There were a lot of sweet things to savour. Close to 10.30pm, Jonathan Walters walked onto an empty pitch, phone to his ear, talking and waving up to his wife in the stand above him. He sipped on a beer. If ever a man deserved one.
Other memories linger. With the players back in the dressing room, the coaching staff stayed on the field in their grey tracksuits. Photographers gathered around them. They joined in one last huddle, ruffling each others heads and saying things with an intensity that reflected a tough old journey together.
Then Martin and Roy headed for the centre circle to wave to the fans, only for Roy to duck away, leaving the main stage to the main man. The little scuffle between the pair, as Roy smiled and Martin cajoled him to join him is the memory that stands out. All of Irish football rejoiced. Winning cures everything, but this was good. Everything about it was good.
The performance itself wasn't world-class or perfect. Our devotion to possession remains shaky. After such a bright opening 30 minutes, we dropped off badly. Shane Long was brought on to offer some kind of out-ball.
To be fair, though, world-class performances aren't easy. This group of players compete in the deepest of meritocracies, where population size and history work against them. But we have made progress.
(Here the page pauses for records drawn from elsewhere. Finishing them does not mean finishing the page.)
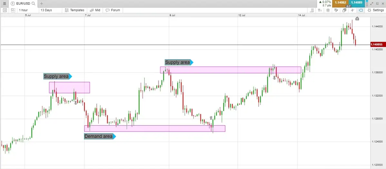This screenshot has width=386, height=169.
Task: Select the text annotation tool
Action: pos(320,10)
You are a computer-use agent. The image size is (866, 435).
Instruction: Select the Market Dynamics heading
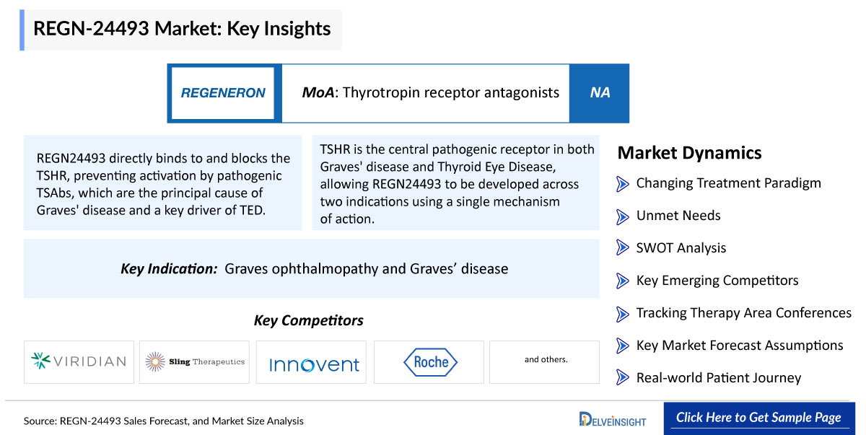[x=689, y=153]
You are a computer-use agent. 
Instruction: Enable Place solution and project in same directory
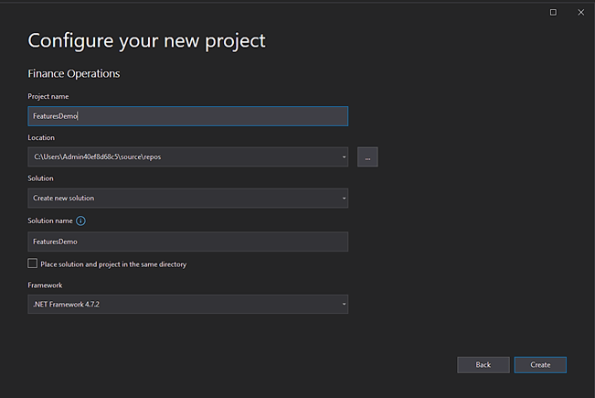tap(33, 264)
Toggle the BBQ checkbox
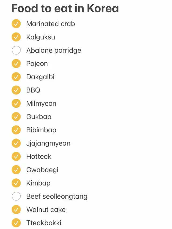The width and height of the screenshot is (172, 229). 16,90
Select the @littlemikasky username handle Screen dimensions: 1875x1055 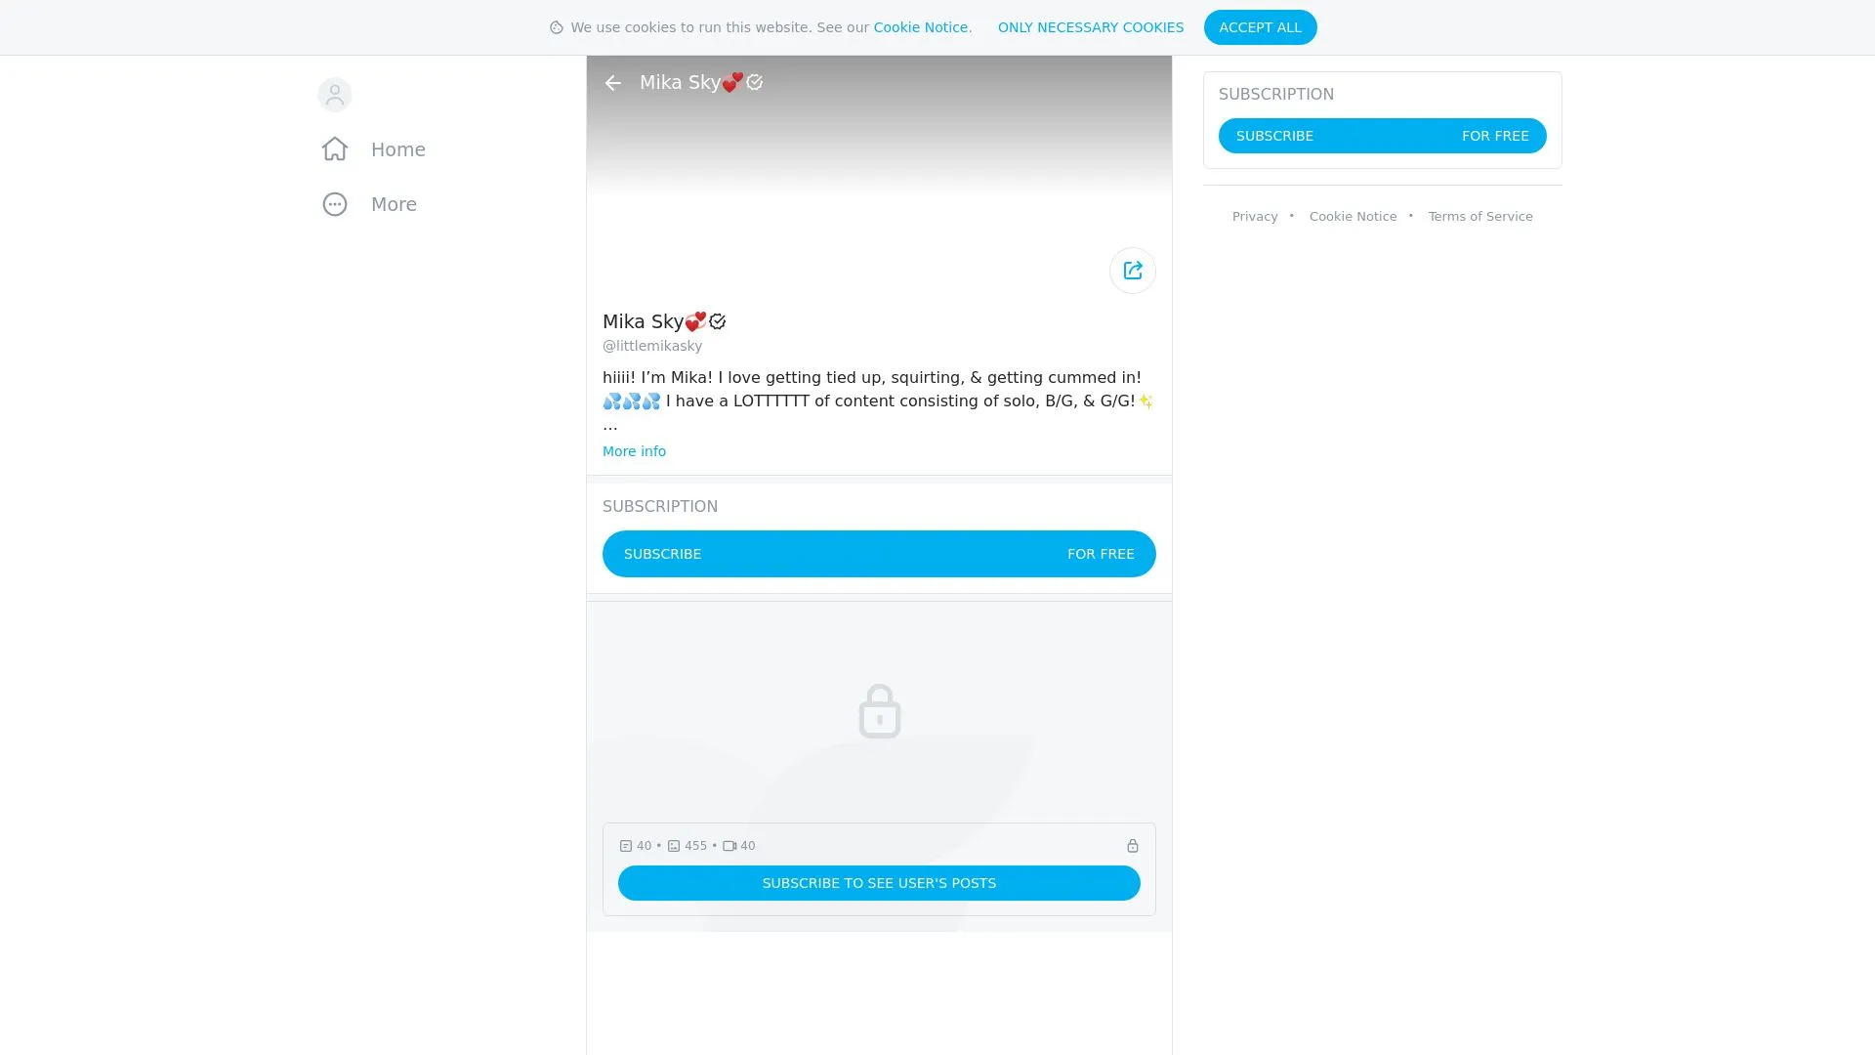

The crowd can get more involved with this team than they ever could with a Trapattoni production. O'Neill has been increasingly positive in his team selections. Young players with technical ability have been included and trusted. We still fall short of course, but some varying combinations of luck, effort and pragmatism have seen us through some big nights across this campaign.
We will naturally continue to frustrate, but at least a more dynamic proposition heads to France then departed for Poland four years ago.
Steven Reid spoke on our show on Monday about 2002 and believing it would be his first major championship of many. It turned out to be his only one. It can be equally true for fans. At full-time, WhatsApp groups buzzed around the country with plans for France. Who knows when we'll get there again or how life will change. A few weeks crammed inside a camper fan with the people you love is time well spent.
That's the real joy of sport, and football in particular. This power it has over so many of us, despite its many, many failings, has suddenly transformed the summer of 2016 for thousands. See you there.